Well, actually, after spectating at the Tour of CA and seeing the sheer amount of support vehicles/cop cars/cop motorcycles hauling ass uphill, downhill or pretty much anywhere they could haul ass I realized that the athletes might be cycling, but the surrounding organization is causing a good amount of polution.


Originally Posted by Olebiker
Those discarded water bottles are like foul balls at a baseball game. Even fat, middle-aged old guys race little kids to retrieve them. I have a Tour de Georgia water bottle that Mario Cippolini discarded on Brasstown Bald a couple of years ago. I had to trip a kid that was about to beat me to it.
LOL


Originally Posted by RockyMtnMerlin
Well there are some pretty odd answers here like, "And who cares if it's littering! It'll be picked up eventually." I wonder if you have ever volunteered to go out and pick em up? As a race organizer and newly trained official, this is one of the headaches of trying to put on a Road Race. People complain when they see racers in local races tossing bottles onto the side of the road. And I'll guarantee you there are not a bunch of people fighting over a bottle discarded by a cat 4 or 5 racer. In order to try to minimize the impact, we do ask our volunteers to pick them up. But our RR is 85 miles long and it would take a WHOLE bunch of volunteers to check the entire route. So the American Cycling Association has this rule, "18.1.5: Riders are not permitted to discard water bottles, food wrappers or other litter except in designated feed zones or designated bottle discard zones. All such zones will be clearly marked by the promoter." If the racers do that then the zone volunteers can easily pick them up, the navtives are happy and the racers will help the organizers to keep the races going.
Exactly. It make sense during a circuit race since there is one feed zone and bottles can be discarded there. In a point to point race things become complicated, and like you said, no one is fighting over bottles discarded by amateur racers.

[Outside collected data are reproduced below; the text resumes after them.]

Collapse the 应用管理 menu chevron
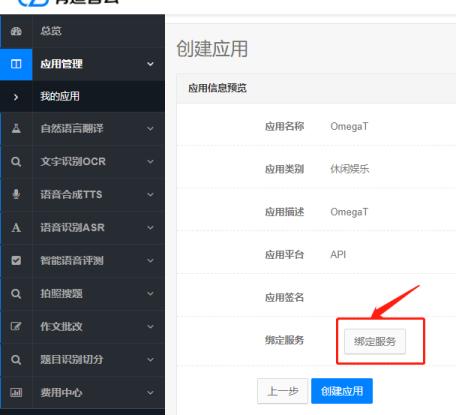This screenshot has height=415, width=456. point(150,64)
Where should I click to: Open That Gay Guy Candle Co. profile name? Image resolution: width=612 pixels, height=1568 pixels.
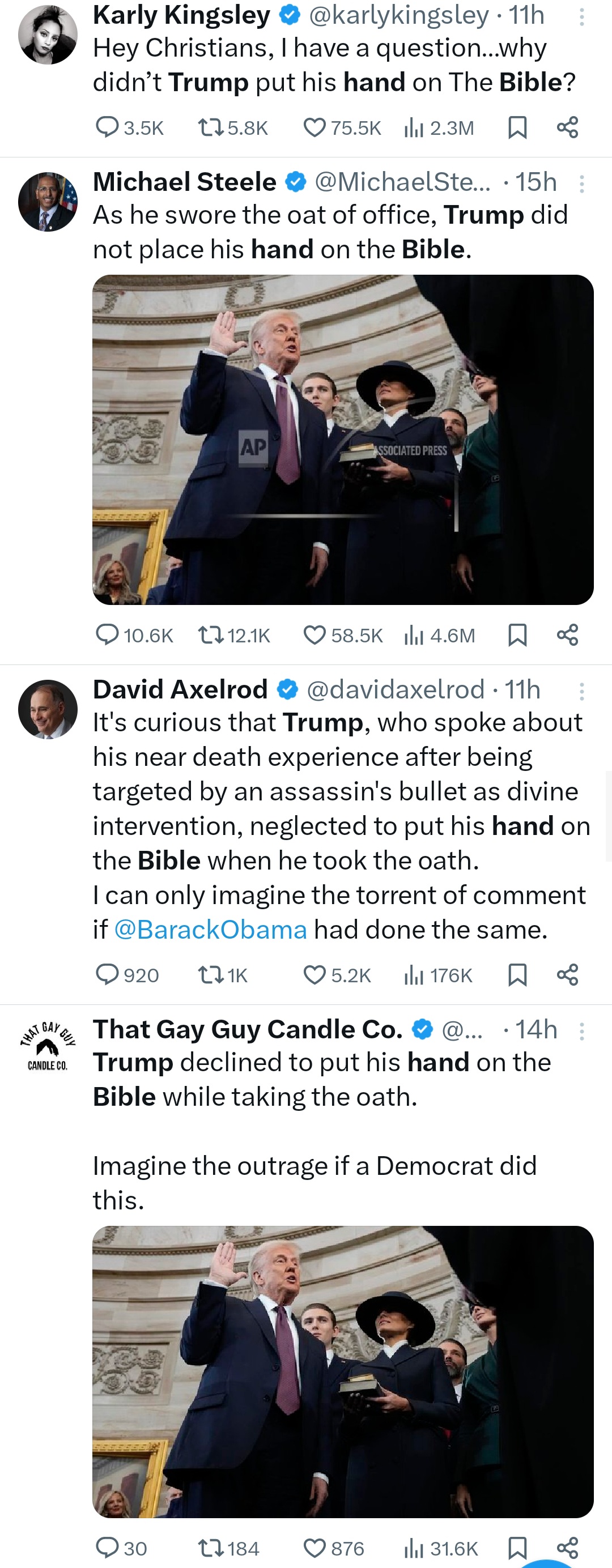coord(247,1029)
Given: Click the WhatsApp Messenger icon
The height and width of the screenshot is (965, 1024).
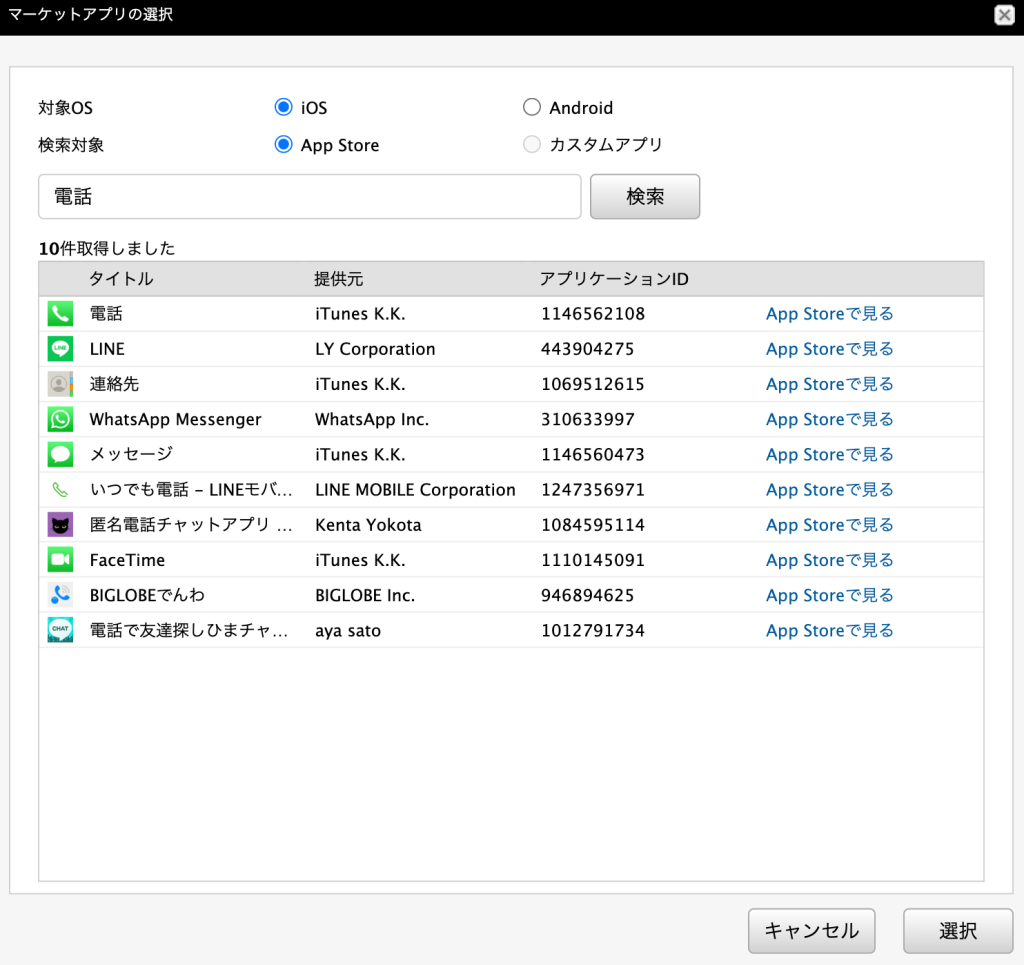Looking at the screenshot, I should 60,419.
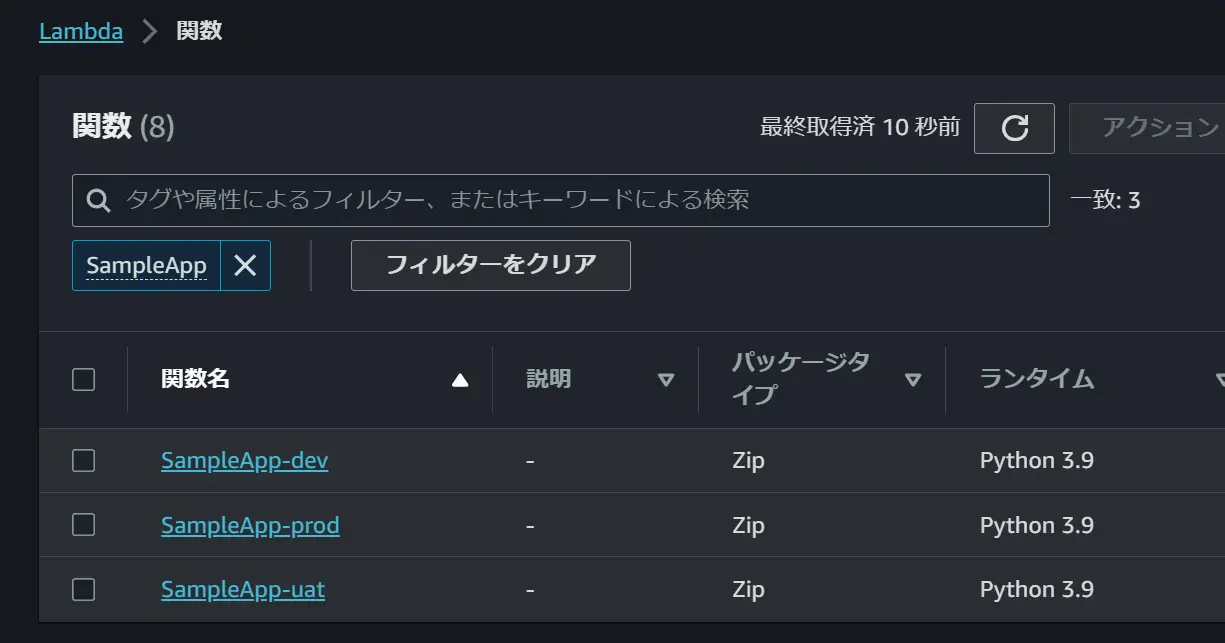The height and width of the screenshot is (643, 1225).
Task: Click the 関数名 column header
Action: click(196, 379)
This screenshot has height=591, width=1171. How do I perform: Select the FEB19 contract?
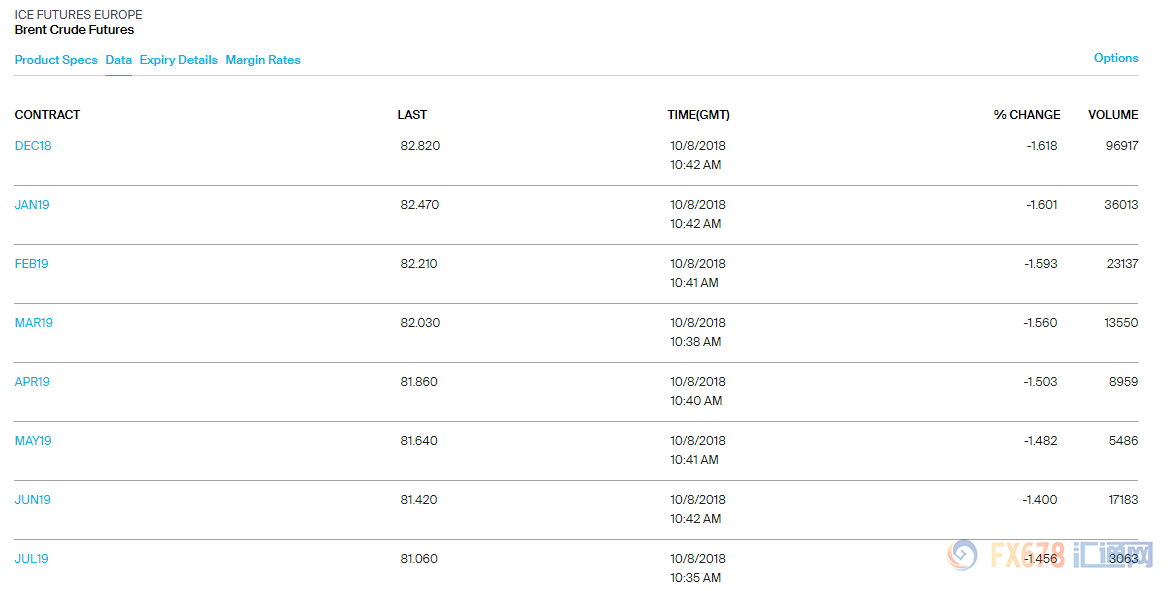[32, 264]
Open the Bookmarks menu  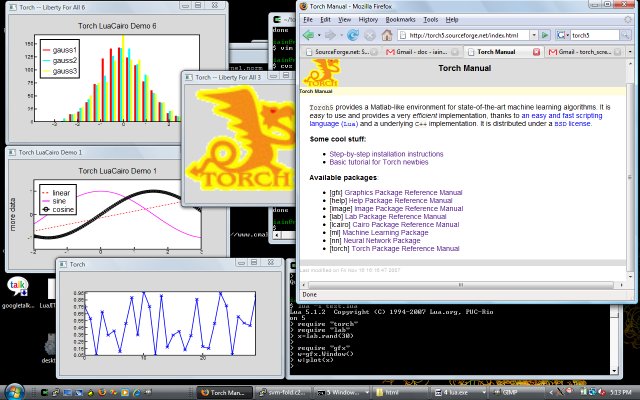[401, 19]
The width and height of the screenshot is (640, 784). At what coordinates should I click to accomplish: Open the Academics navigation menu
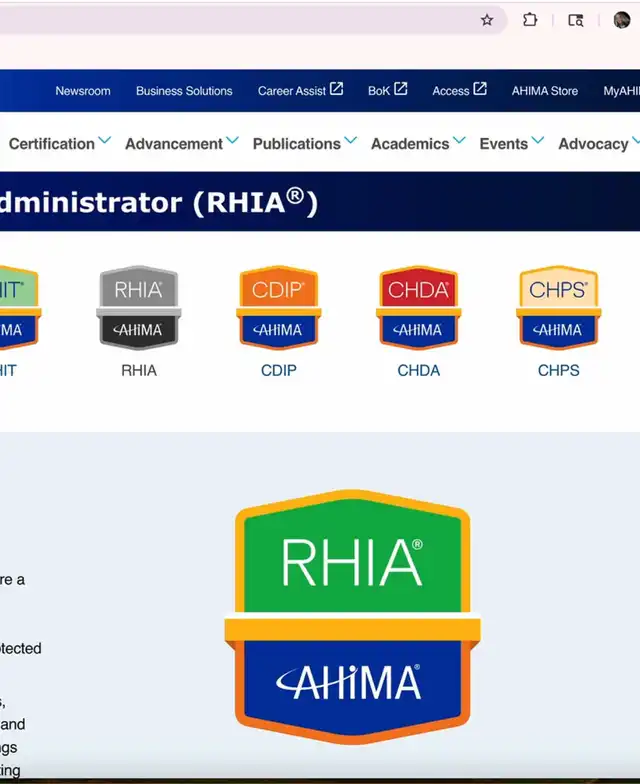pyautogui.click(x=417, y=144)
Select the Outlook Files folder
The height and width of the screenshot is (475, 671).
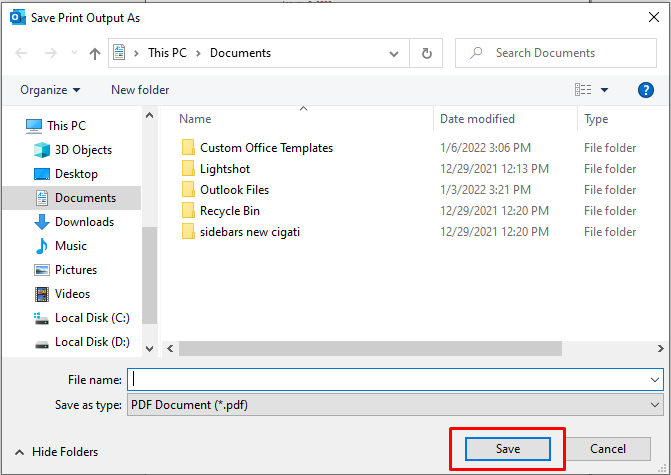point(234,190)
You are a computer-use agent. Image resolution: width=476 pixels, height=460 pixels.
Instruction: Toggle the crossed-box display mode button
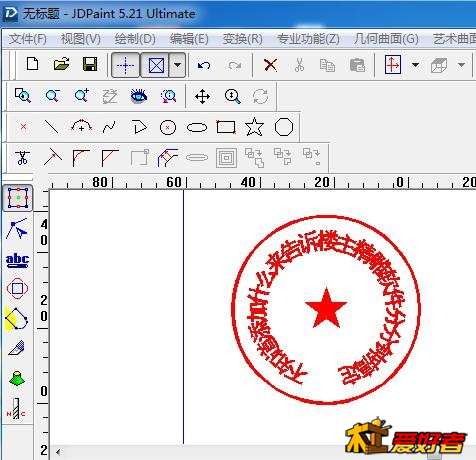coord(156,65)
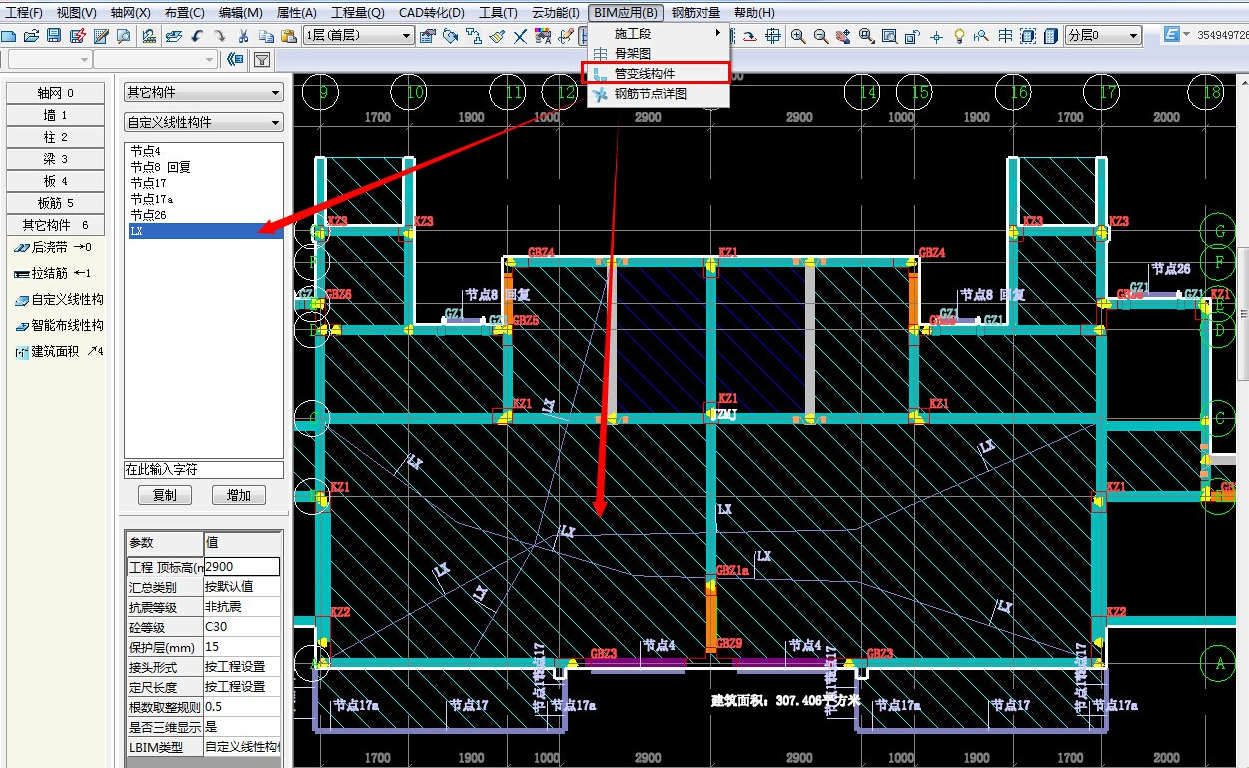
Task: Click the 在此输入字符 search field
Action: tap(203, 469)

Originally Posted by Talewinds
Is this a joke???
nope, not a joke.


It seems to me that the whole cycling establishment could be more efficient about this. Why do the riders carry such tiny bottles in the first place? No wonder they are always throwing them out, you finish a bottle like that in no time. If they carried larger bottles they might last longer, long enough for them to hand them to a team car or to the domestique handing them the bottles he got from the team car...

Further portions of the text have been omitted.